_YOUR OBJECTIVE_
The word "computer" turns up on some lines of this data; say how many, and give no other text.

Dataset records:
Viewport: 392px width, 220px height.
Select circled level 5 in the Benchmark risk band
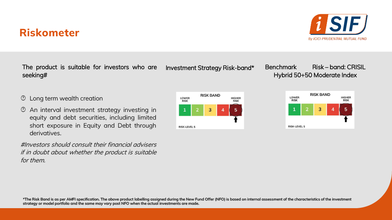coord(346,109)
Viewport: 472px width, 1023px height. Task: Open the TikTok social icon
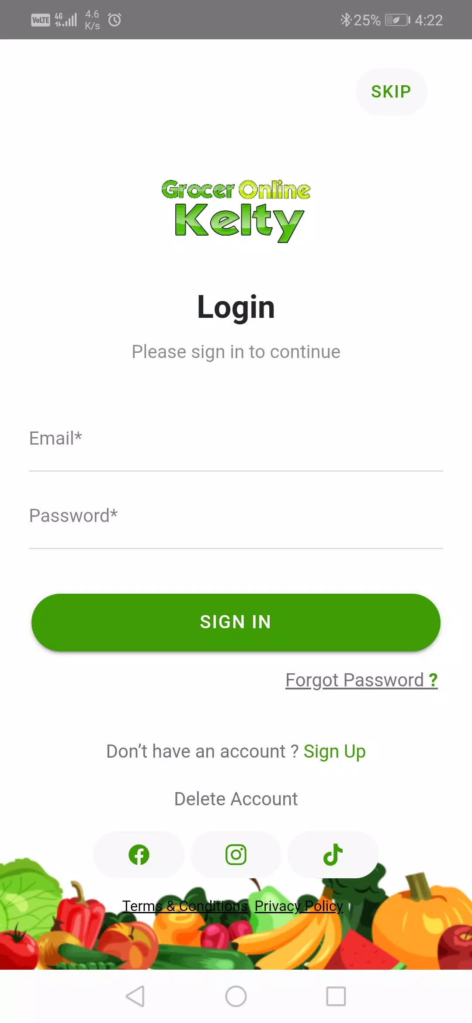tap(333, 855)
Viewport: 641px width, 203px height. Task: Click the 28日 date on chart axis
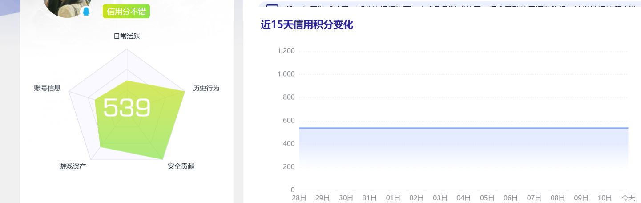pyautogui.click(x=299, y=198)
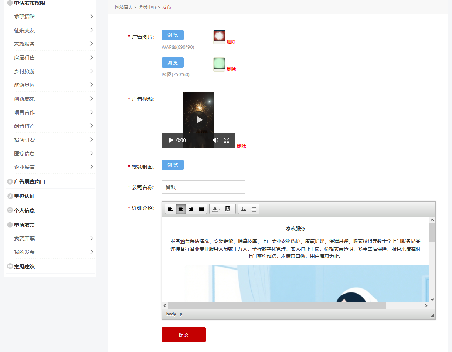Play the ad video

pos(170,140)
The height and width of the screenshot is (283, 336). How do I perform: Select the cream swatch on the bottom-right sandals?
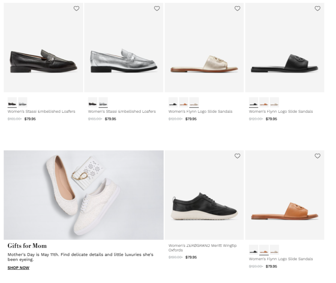(x=274, y=250)
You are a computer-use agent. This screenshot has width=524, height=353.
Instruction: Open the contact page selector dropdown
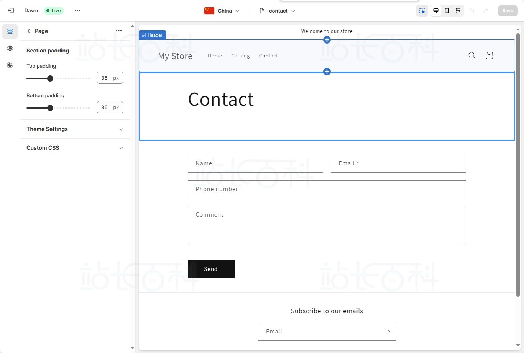277,11
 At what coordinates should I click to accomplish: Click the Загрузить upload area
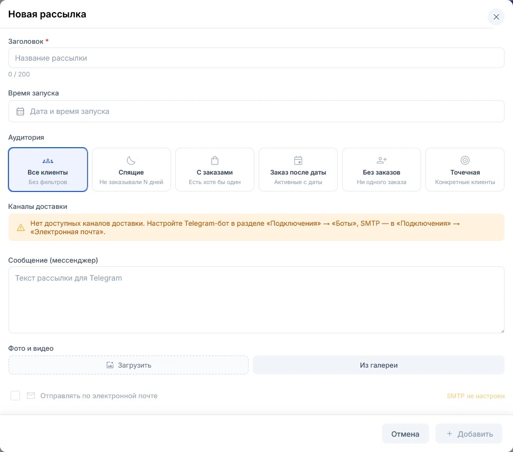coord(128,365)
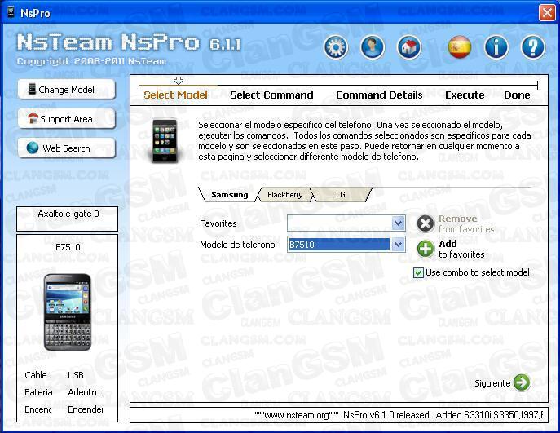Click the user support person icon

tap(373, 47)
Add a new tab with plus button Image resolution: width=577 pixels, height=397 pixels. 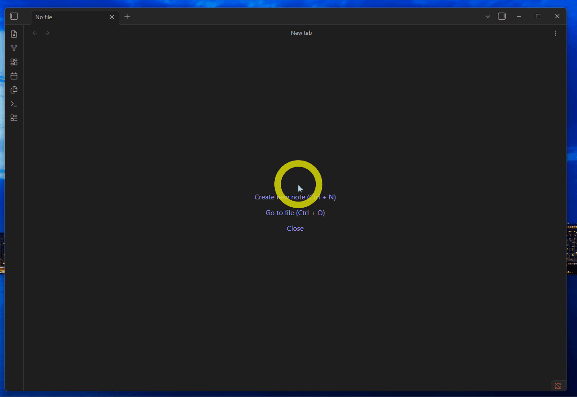coord(127,17)
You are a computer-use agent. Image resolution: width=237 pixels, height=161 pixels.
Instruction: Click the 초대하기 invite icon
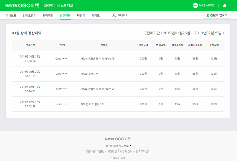[114, 15]
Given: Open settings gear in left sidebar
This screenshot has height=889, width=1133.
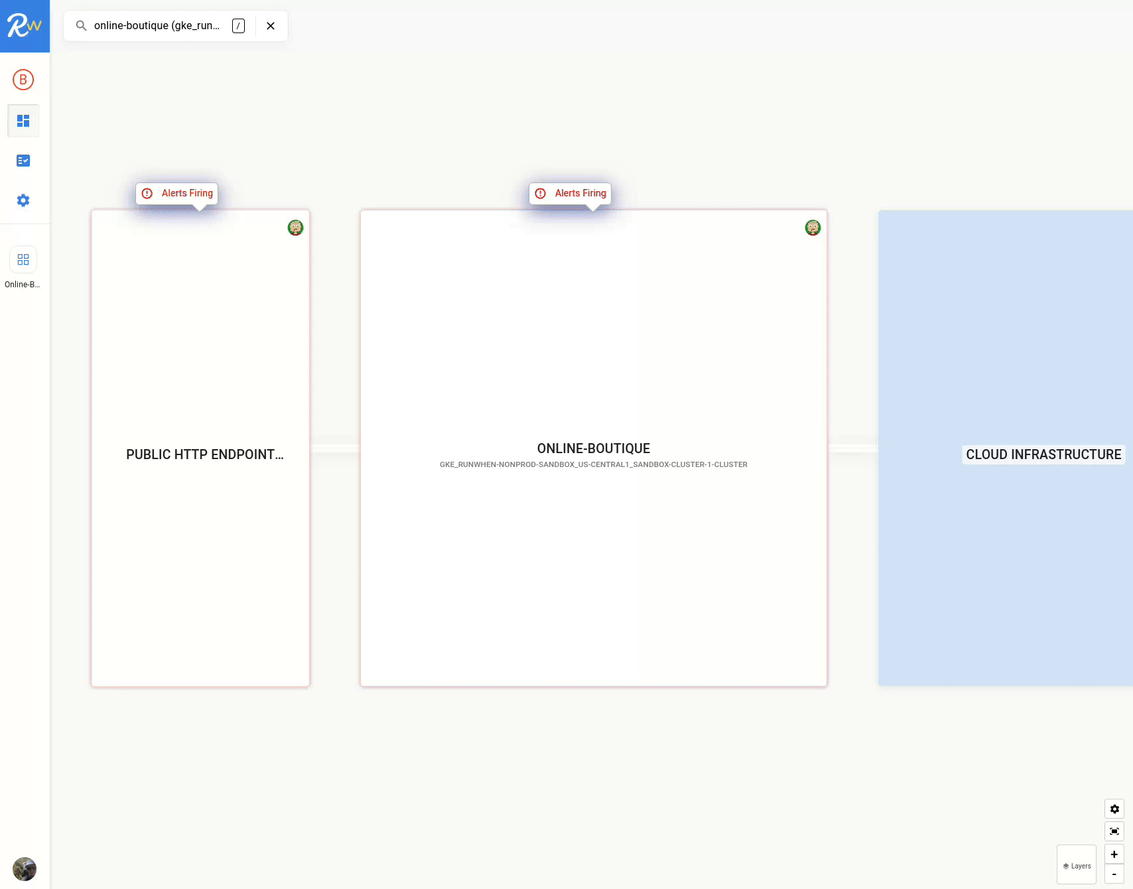Looking at the screenshot, I should (23, 200).
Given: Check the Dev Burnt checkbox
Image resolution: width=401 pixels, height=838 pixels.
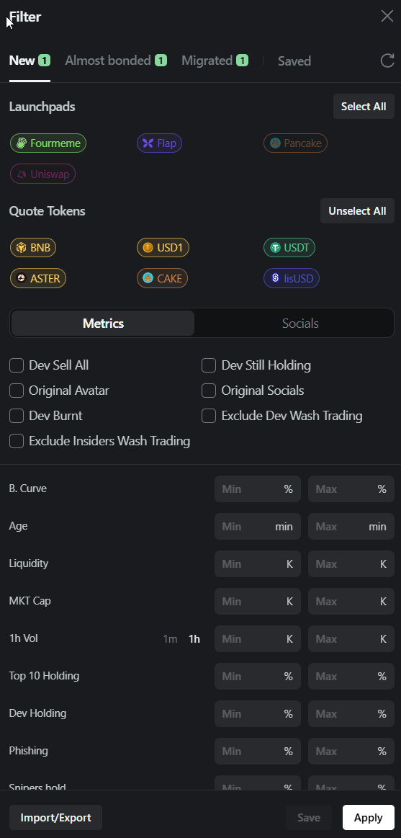Looking at the screenshot, I should click(x=17, y=416).
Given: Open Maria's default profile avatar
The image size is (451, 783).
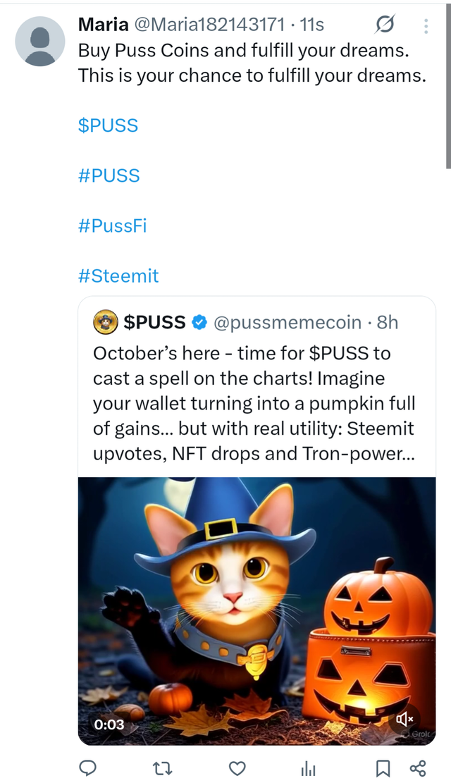Looking at the screenshot, I should click(40, 41).
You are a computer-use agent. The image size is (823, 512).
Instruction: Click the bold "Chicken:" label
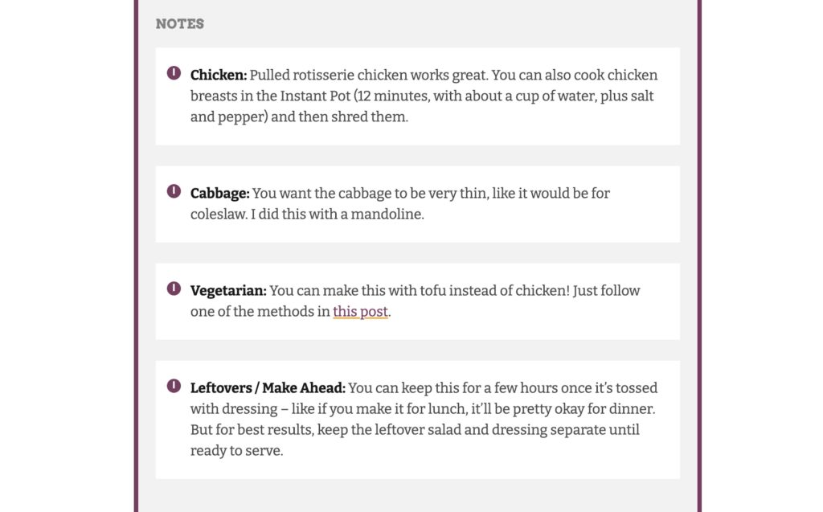[219, 75]
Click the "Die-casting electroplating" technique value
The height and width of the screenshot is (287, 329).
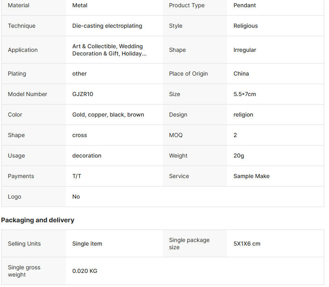[107, 26]

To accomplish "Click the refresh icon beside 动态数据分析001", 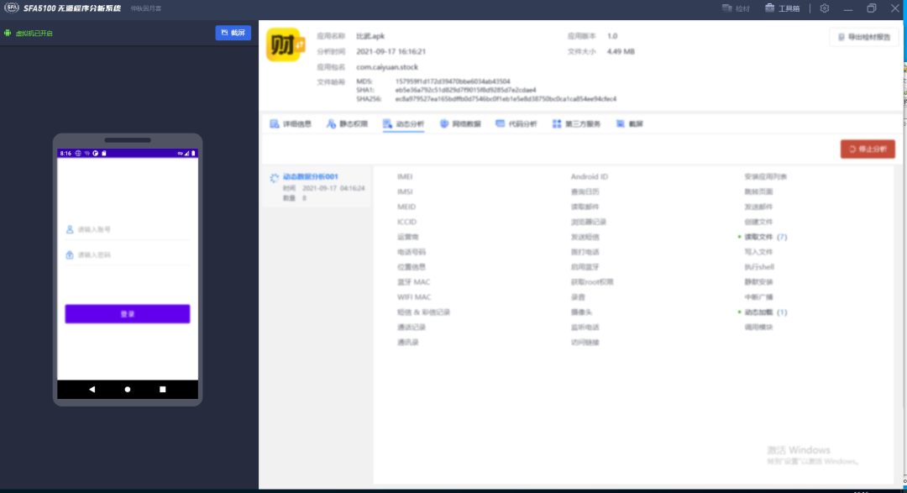I will tap(275, 178).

_THE COMPLETED TASK_
3